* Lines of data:
★ ★ ★ ★ ★ ★ ★
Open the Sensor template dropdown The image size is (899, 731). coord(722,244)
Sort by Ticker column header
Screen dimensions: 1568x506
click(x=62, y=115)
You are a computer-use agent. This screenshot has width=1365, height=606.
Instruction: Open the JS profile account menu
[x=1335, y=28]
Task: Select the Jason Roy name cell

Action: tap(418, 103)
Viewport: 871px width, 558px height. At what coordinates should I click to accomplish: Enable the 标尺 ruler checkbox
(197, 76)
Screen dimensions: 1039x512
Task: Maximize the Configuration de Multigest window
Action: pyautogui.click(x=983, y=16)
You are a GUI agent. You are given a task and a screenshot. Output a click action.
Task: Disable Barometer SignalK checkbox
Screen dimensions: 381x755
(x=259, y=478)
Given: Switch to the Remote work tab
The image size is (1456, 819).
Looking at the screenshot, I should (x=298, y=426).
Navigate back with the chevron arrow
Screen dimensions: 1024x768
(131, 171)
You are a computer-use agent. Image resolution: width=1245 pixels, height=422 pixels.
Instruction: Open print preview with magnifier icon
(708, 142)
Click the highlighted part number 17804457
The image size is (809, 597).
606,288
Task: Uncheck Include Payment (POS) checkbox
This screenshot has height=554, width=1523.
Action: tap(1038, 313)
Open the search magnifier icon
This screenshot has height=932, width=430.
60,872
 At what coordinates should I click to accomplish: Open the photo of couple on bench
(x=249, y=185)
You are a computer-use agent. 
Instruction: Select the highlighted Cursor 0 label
★ ★ ★ ★ ★ ★ ★
* Given instruction: Return every line of the items that contains the string "should". Case counts.

* Task solution:
Viewport: 871px width, 558px height. At what coordinates should I click to accomplish: Enable the 标尺 ruler checkbox
Looking at the screenshot, I should (x=298, y=426).
 At what coordinates should I click to accomplish: Open the photo of couple on bench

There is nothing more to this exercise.